What is needed - Revise the rows below by replacing "screenshot" with "screen capture", leaving all other text unchanged, and omit the pictures from your answer.
+++ The input +++
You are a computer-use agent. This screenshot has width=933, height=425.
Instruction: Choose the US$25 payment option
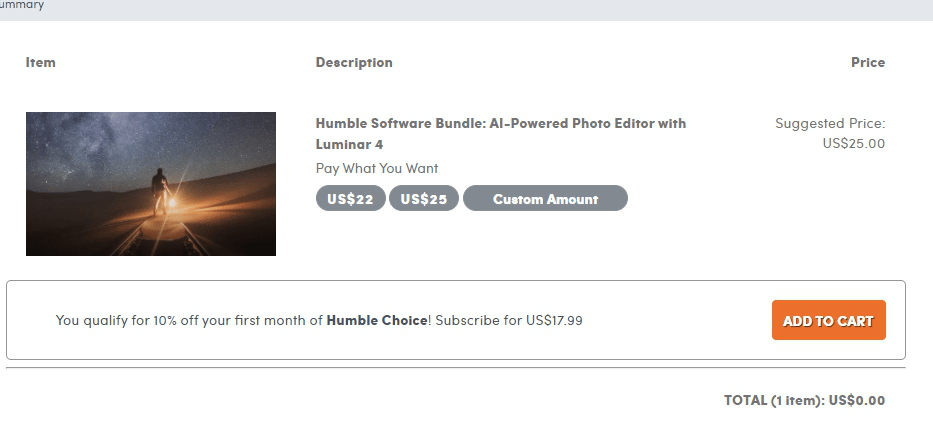point(423,199)
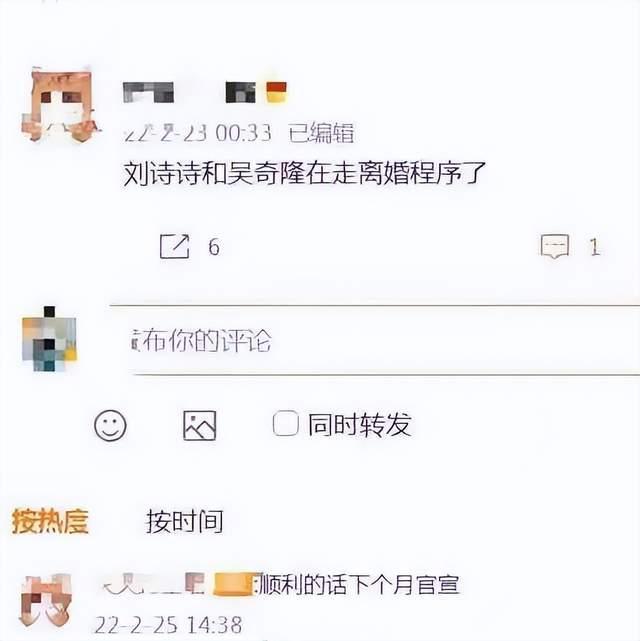
Task: Click the membership badge next to username
Action: 277,92
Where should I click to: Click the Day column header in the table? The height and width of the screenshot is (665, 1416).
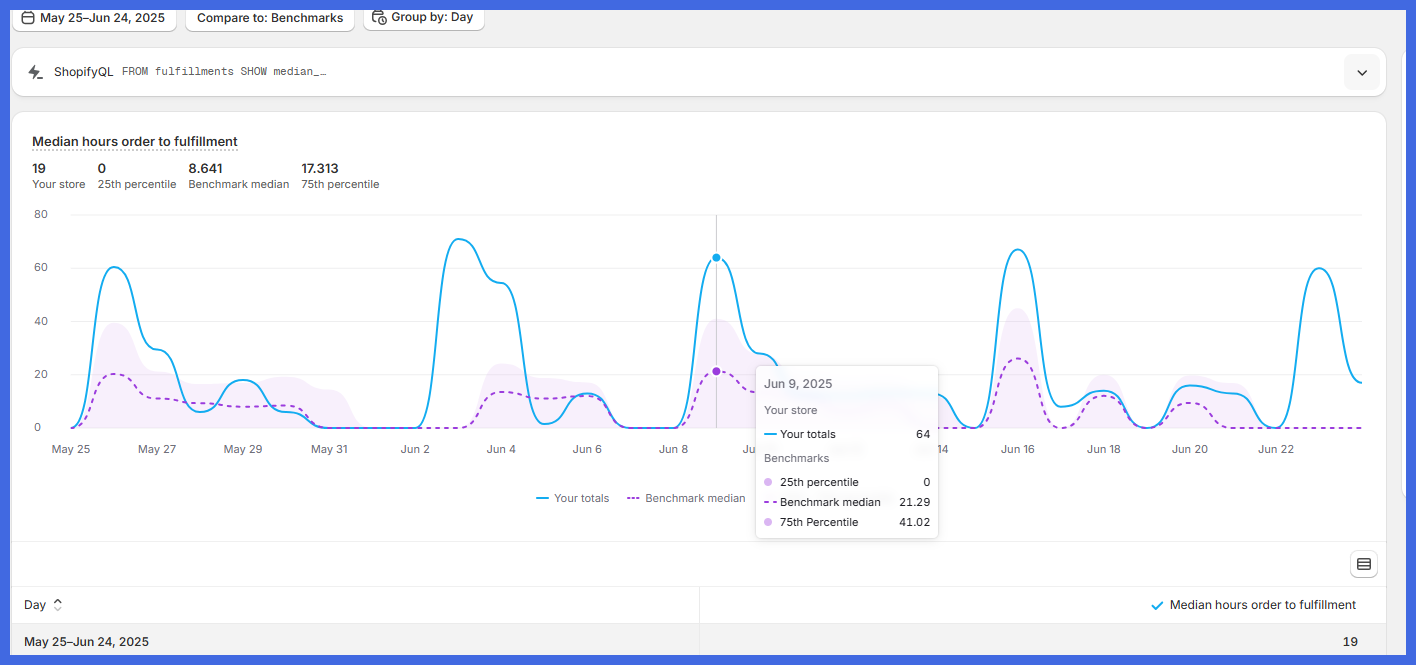point(35,605)
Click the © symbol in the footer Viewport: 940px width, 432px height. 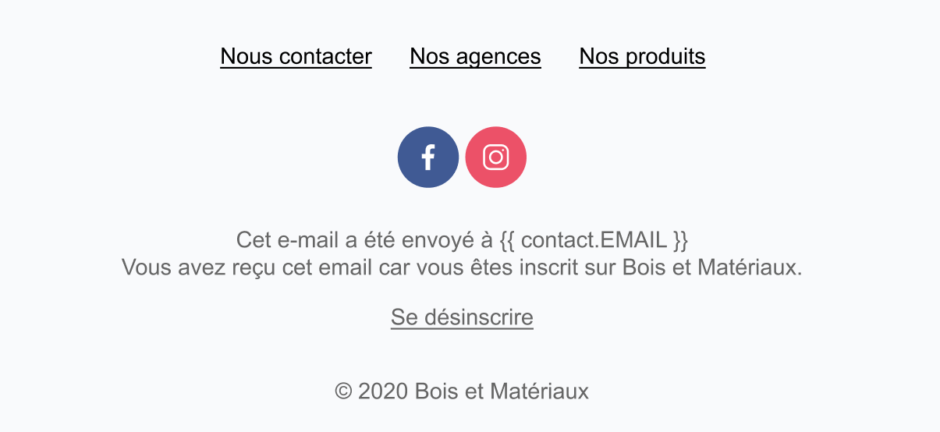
+++
The answer -
You are a computer-use agent. This screen capture has width=933, height=425.
Instruction: Choose the US$25 payment option
point(423,199)
Task: Click the membership badge next to username
Action: 277,92
Where should I click to: Click the Day column header in the table? The height and width of the screen capture is (665, 1416).
point(35,605)
Click the © symbol in the footer Viewport: 940px width, 432px height. 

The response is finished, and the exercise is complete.